▶ What you need to do: Your answer should be every line from the records that contains "legend".

(Source data)

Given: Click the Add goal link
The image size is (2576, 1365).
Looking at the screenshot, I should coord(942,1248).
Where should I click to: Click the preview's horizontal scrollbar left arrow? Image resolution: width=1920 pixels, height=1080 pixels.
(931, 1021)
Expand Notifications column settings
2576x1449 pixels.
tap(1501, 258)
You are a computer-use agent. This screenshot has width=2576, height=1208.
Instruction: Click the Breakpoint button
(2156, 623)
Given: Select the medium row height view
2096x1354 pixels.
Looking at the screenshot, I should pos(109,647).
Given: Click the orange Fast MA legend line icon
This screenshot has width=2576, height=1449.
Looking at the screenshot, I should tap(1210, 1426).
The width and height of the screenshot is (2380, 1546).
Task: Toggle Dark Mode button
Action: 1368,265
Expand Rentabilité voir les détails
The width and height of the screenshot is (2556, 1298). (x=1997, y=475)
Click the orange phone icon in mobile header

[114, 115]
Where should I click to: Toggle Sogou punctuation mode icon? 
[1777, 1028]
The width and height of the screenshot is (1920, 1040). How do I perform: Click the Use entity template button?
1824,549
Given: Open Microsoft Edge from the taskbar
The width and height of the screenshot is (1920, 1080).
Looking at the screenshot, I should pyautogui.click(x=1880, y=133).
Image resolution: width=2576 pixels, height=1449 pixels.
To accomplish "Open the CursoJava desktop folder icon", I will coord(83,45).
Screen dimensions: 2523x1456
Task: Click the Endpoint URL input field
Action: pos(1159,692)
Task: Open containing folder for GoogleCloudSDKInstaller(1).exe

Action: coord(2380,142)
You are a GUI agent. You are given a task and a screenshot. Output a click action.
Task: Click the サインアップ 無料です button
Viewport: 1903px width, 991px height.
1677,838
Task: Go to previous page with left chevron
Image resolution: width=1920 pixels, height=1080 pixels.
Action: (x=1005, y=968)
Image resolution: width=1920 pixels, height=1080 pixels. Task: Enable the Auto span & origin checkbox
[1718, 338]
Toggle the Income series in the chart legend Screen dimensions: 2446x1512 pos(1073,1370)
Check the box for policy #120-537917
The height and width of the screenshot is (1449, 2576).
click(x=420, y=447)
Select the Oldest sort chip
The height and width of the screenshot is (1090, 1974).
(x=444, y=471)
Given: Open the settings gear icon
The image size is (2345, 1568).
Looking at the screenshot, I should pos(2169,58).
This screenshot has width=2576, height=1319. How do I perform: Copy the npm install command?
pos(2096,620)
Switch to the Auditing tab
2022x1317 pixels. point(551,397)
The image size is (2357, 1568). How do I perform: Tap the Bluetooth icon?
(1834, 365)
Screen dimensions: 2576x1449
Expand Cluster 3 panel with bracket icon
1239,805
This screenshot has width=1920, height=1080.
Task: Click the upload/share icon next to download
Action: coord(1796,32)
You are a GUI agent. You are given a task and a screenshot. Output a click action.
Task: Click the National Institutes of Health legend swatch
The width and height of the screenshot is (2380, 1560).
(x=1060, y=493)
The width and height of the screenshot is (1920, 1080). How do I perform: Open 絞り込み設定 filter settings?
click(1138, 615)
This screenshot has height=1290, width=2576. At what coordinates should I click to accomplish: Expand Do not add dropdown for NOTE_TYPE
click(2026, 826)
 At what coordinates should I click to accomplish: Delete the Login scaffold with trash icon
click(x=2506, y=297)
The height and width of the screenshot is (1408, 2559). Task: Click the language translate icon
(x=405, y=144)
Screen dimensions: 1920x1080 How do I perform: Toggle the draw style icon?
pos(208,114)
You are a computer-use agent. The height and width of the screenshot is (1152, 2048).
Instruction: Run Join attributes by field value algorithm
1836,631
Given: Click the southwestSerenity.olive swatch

▶ Exercise answer:
Given: Click the orange Fast MA legend line icon
Toggle the Income series in the chart legend Screen dimensions: 2446x1512 pos(1073,1370)
Task: Click the National Institutes of Health legend swatch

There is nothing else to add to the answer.